Michael Jackson – conhecido como o “Rei da Pop” – faleceu ontem, aos 50 anos, vítima de ataque cardíaco.
Independemente das acusações de que foi alvo, que só ele mesmo saberá, ao certo, se se confirmam, Michael Jackson acelerou o Mundo com “Beat It” e “Billy Jean”, assombrou-nos com “Thriller” e ensinou-nos a dançar na Lua com o seu moonwalk.
Para trás ficaram ainda mais êxitos, num enorme legado que mudou para sempre o panorama da Música mundial.
Tenho pena que já tenha partido. Torcia pelo seu ressurgimento.
Ansiava pelo seu regresso à ribalta. Pelo seu ritmo e energia.
Que descanse eternamente em Paz e que descubra, na tranquilidade celestial do Paraíso, o seu heavenwalk.

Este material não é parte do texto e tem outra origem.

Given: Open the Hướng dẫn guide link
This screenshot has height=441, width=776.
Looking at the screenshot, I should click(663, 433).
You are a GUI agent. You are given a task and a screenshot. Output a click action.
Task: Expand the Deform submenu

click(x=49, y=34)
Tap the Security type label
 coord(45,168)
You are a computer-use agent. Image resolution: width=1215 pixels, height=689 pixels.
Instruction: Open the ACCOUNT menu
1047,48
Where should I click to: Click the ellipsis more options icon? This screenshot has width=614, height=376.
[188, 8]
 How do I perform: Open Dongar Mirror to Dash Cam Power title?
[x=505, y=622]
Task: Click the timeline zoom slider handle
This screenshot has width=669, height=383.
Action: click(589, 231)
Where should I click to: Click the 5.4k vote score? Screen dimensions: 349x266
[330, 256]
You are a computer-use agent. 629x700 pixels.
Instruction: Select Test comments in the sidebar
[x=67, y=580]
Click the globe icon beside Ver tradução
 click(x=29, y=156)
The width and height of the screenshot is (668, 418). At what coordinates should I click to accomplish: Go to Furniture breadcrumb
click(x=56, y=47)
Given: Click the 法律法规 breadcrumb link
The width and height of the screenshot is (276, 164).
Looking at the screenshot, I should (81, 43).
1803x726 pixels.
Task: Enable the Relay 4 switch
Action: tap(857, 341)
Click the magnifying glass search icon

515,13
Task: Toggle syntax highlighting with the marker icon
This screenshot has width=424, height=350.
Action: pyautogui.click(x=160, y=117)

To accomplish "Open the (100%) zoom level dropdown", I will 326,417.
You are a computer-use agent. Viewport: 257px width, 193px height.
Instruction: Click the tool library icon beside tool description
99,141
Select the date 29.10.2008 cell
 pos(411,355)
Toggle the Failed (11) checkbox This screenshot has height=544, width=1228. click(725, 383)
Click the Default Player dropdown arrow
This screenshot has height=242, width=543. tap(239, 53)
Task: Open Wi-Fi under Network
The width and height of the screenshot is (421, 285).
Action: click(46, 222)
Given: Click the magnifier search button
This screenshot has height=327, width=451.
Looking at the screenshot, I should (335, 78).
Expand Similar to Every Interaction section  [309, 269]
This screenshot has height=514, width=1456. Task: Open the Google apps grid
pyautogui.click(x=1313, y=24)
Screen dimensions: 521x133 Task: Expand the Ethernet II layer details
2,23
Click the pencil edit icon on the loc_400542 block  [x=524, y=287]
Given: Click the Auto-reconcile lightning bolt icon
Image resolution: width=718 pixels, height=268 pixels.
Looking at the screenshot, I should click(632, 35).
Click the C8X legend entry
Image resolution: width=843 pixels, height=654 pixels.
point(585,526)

A Música que, tal como a Vida, foi trazida há milhares de anos pelos nossos antepassados que sairam da África-Mãe e entraram na Europa. Prova disso é uma flauta com cerca de 35 mil anos, feita de ossos de grifo e que é o instrumento musical mais antigo até agora encontrado.
Tinha cinco oríficios para a saída do som e uma ponta em forma de “V” que servia de bico.

A Música para nós, para Michael Jackson também e para o Mundo faz parte da Vida.
Corre-nos no sangue e indica-nos o caminho.